***** DATASET EXTRACT

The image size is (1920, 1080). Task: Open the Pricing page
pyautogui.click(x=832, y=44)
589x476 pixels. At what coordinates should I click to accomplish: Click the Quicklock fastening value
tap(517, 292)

**********
***** DATASET EXTRACT

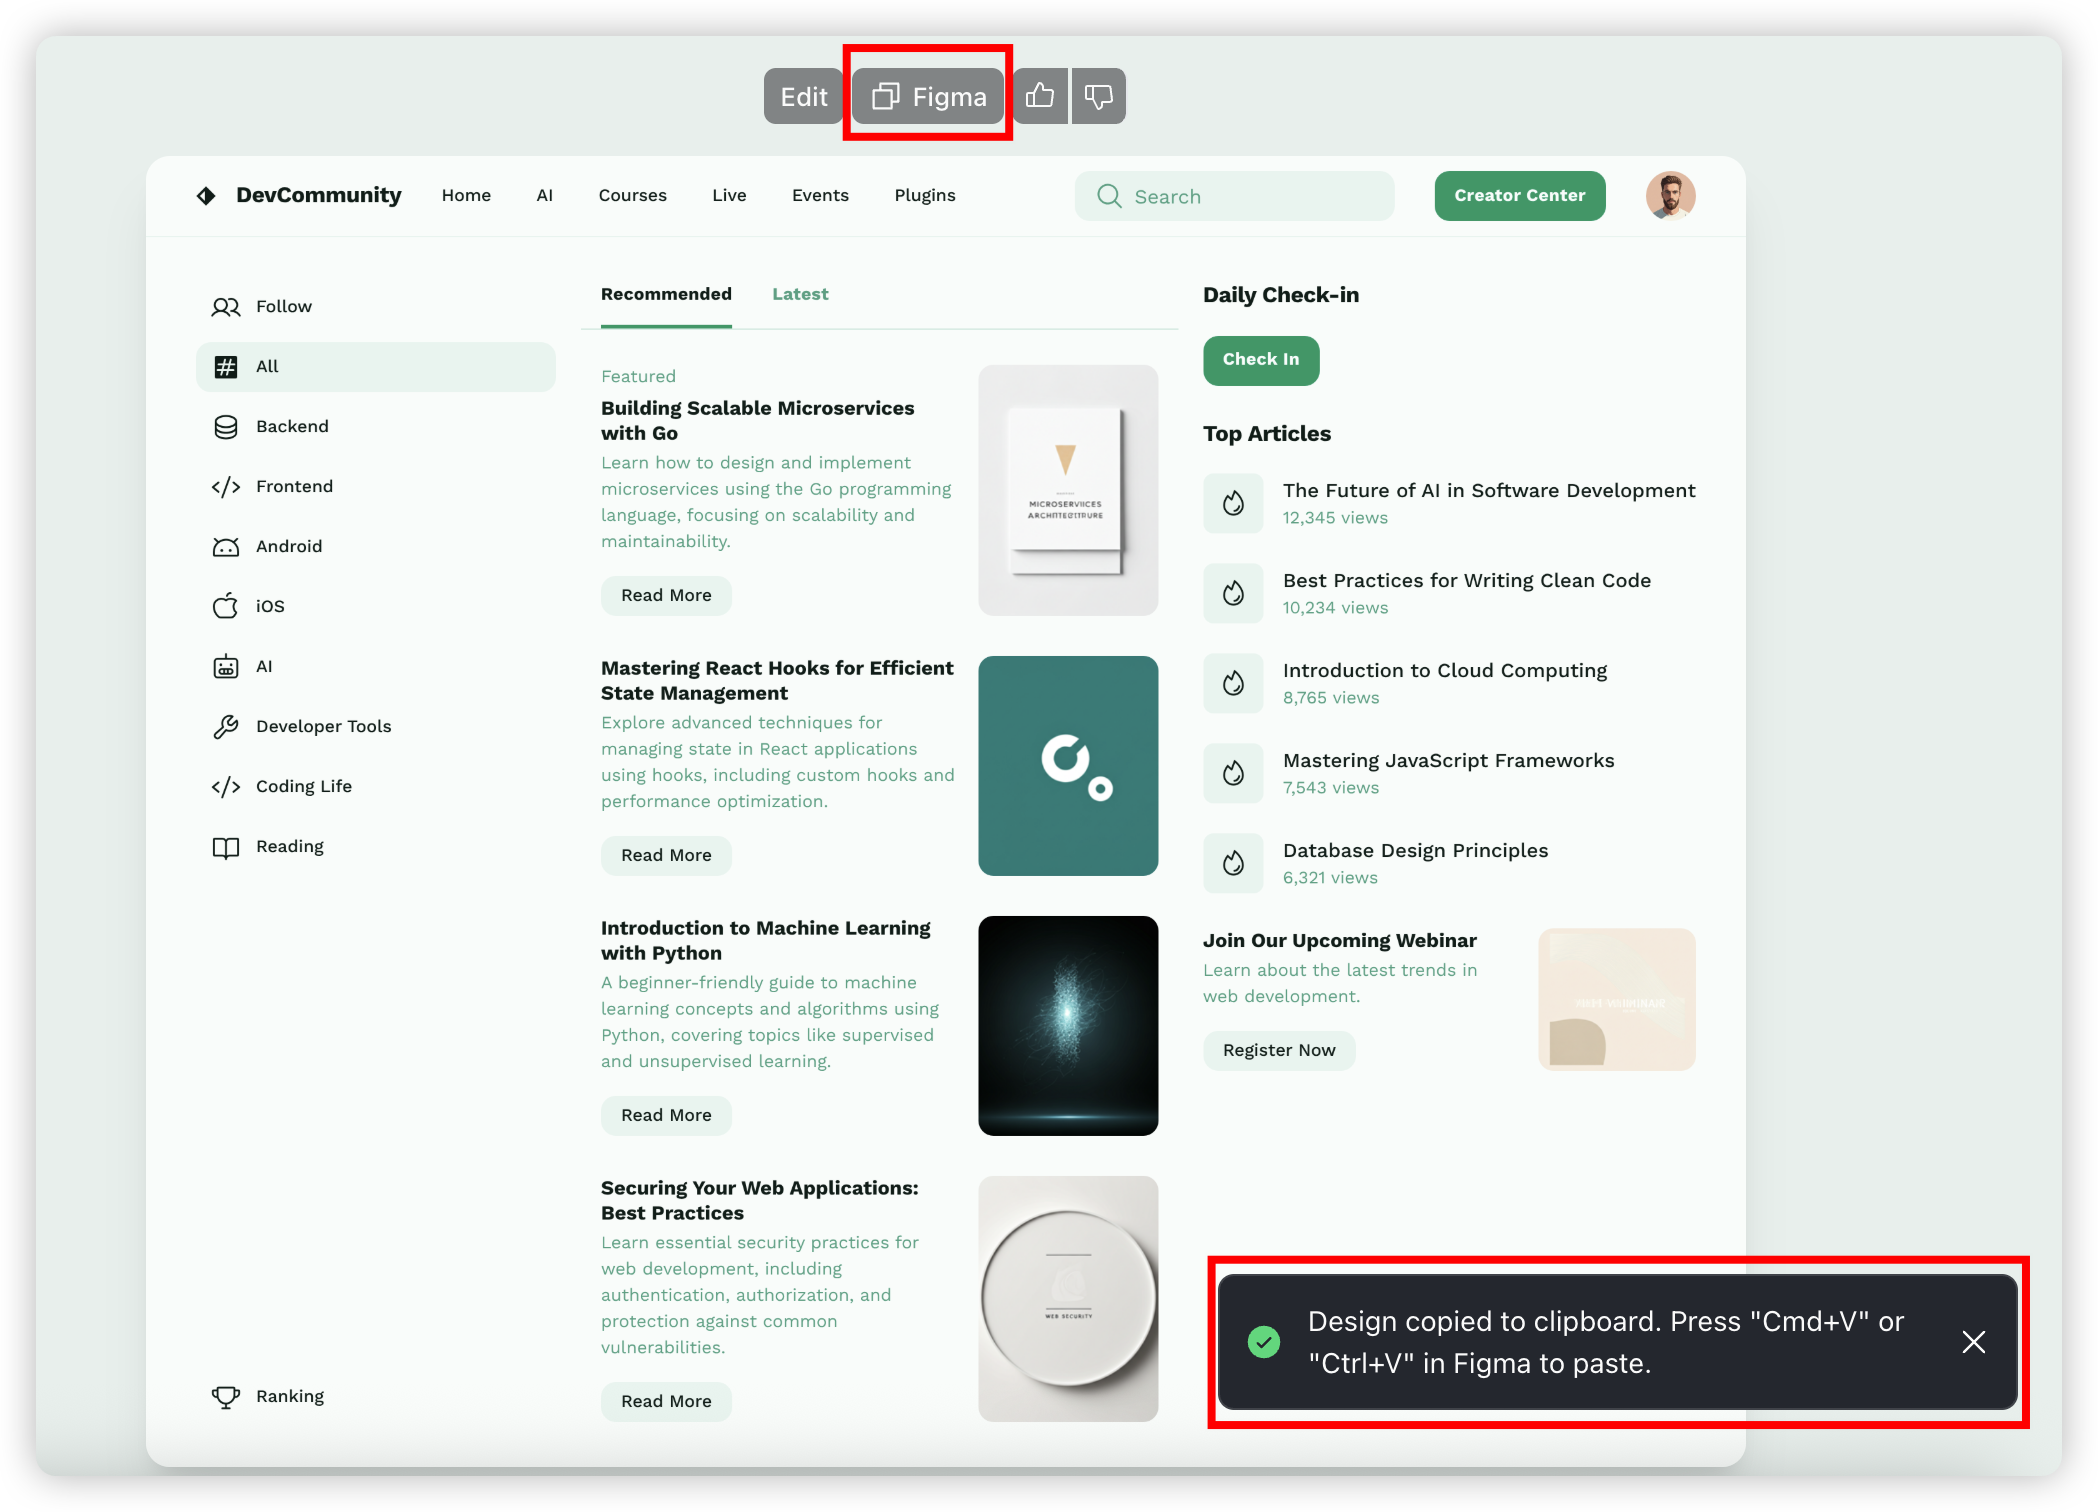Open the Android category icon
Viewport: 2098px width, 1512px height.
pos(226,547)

**********

* _THE PROBLEM_:
Extract everything from the line containing "The image size" down to the line containing "tap(517, 292)", both included, and reproduce those lines without any change.

* _ANSWER FOR THIS EXERCISE_:
The image size is (1920, 1080). Task: Open the Pricing page
pyautogui.click(x=832, y=44)
589x476 pixels. At what coordinates should I click to accomplish: Click the Quicklock fastening value
tap(517, 292)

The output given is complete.